Let me answer my own question very clearly, very honestly, and with zero drama (okay, maybe a little drama).
A DISASTER. 😄
From the first day my husband and I bought our car, it somehow became my responsibility. Why? I still don’t know. Maybe because I drive it more. Maybe because I said once, “Yes, yes, I’ll handle it.” Biggest mistake of my adult life.
Apparently, in our house, a car is just for driving from point A to point B. That’s it. You sit. You drive. You park. End of story.
But excuse me…
Does the car change its own oil?
Does it check its brakes at night while we sleep?
Does it magically switch from winter tires to summer tires because it feels the temperature rising?
No. Unfortunately, we are not living in 2050 yet.
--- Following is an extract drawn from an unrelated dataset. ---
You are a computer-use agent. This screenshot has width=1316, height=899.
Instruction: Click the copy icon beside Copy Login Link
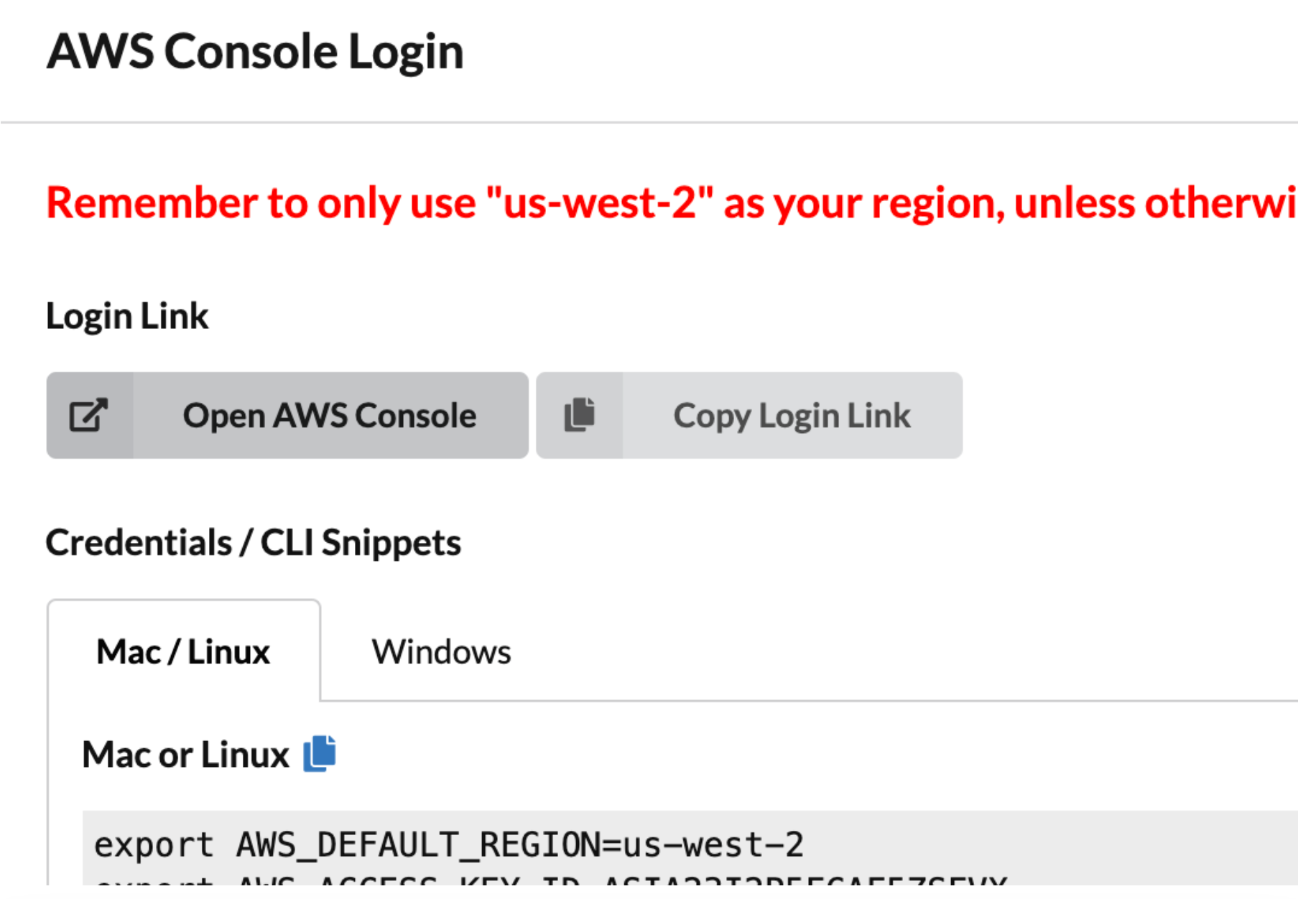[x=580, y=415]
Although imagine how beautiful that would be. The car sends you a message:
“Hey girl. Time for service. Please don’t make plans today. I’m driving myself to the workshop. Stay home. Drink coffee. Relax. I’ll be back soon.”
Perfect world.
Anyway. One day I decided to be a responsible adult. I thought, “Hmm… maybe I should check if everything is okay with the car.” (Yes, sometimes I surprise myself.) So I drove it to the workshop on Wednesday. They told me it would be ready on Friday. No problem. My brother gave me his car for two days. Easy solution.
Thursday evening, it started snowing. Just a little bit. Romantic snow. Cute snow. Instagram snow. I didn’t worry.
5:15 a.m. on Friday, my coworker calls me. I was so angry. Who calls at 5:15 when I’m sleeping?! She tells me there was an accident and they are standing on the road, not moving.
“Okay,” I say. “You’ll be a few minutes late.”
I go back to sleep. Big mistake.
At 6 a.m. I wake up for work. I’m already late, so I don’t even look outside the window. I just get dressed and go out.
And then I see it.
Snow. Everywhere. Not cute snow. Not romantic snow. Apocalypse snow.
It was snowing like crazy. Roads were not cleaned. And I have to drive down a hill. Of course I do. Why would my life be easy?
My brother’s car? Completely covered in heavy, wet snow. At least 10 centimeters.
I look for a snow brush inside the car. Nothing. I look again. Nothing.
The only thing I find? A cardboard box.
So there I am. At 6:20 in the morning. Cleaning a car with a cardboard box like I’m in some survival reality show: “Woman vs. Winter.” The snow was heavy, wet, freezing. My hands were dying. But I did it.
I arrived at work. Chaos. Half of the team was missing. Highways were closed. Accidents everywhere. Every 10 minutes new bad news. People stuck for hours.
Then suddenly...loud emergency alarm on every phone. The whole building starts beeping. Residents come out of their rooms, scared, asking what is happening. (I work in Austria with people who lived through World War II. That alarm sound is not a nice memory for them.)
We had to calm everyone down. “It’s only because of the weather! It’s just snow!”
My coworker arrived FOUR hours late. Normally she needs one hour. She said she could barely see through the windshield because it was snowing so heavily. Others came five hours late.
It was madness. Half of Graz had no electricity. Roads closed. Highway blocked. I have never seen so much snow in one day this whole winter.
And then I remembered.
After work, I need to drive to Slovenia to pick up my car.
HOW exactly, if the highway is closed? No chance. I’m not crazy.
Around 5 p.m., my mechanic calls. His first words: “GIRL. Who is taking care of this car?”
Silence.
“Do you know your tires have no profile left? You’ve been driving with these M+S tires for two years. You have new summer tires at home! Why didn’t you change them? You could have died today in this snow!”
I felt my soul leave my body.
Was it intuition that I took the car to the workshop two days before? Or just pure, unbelievable luck?
Of course, the mechanic is a friend of my father. So five minutes later my dad calls me, almost screaming: “Are you crazy? Why didn’t you change the tires? You are so lucky you drove your brother’s car!”
Me: “Yes, dad…”
Dad: “You said last year you will take better care of the car!”
Me: “I was waiting for my husband to start taking care of it…”
Because usually, men take better care of cars than women, right?
Well… not in my house. In our house, the woman drives. The woman forgets to change tires. The woman almost creates a disaster.
When I told my husband that we need to pay more than 1000 euros for new tires, brakes, and other things I didn’t even understand, his reaction?
“Oh. Okay.”
That’s it. Calm. Relaxed. No stress.
Meanwhile I’m having an emotional breakdown about tires.
So yes. Lesson learned. From now on, I will change tires on time. Summer tires in summer. Winter tires in winter. Revolutionary idea.
And tell me honestly…
Are there really many men who leave car care to women?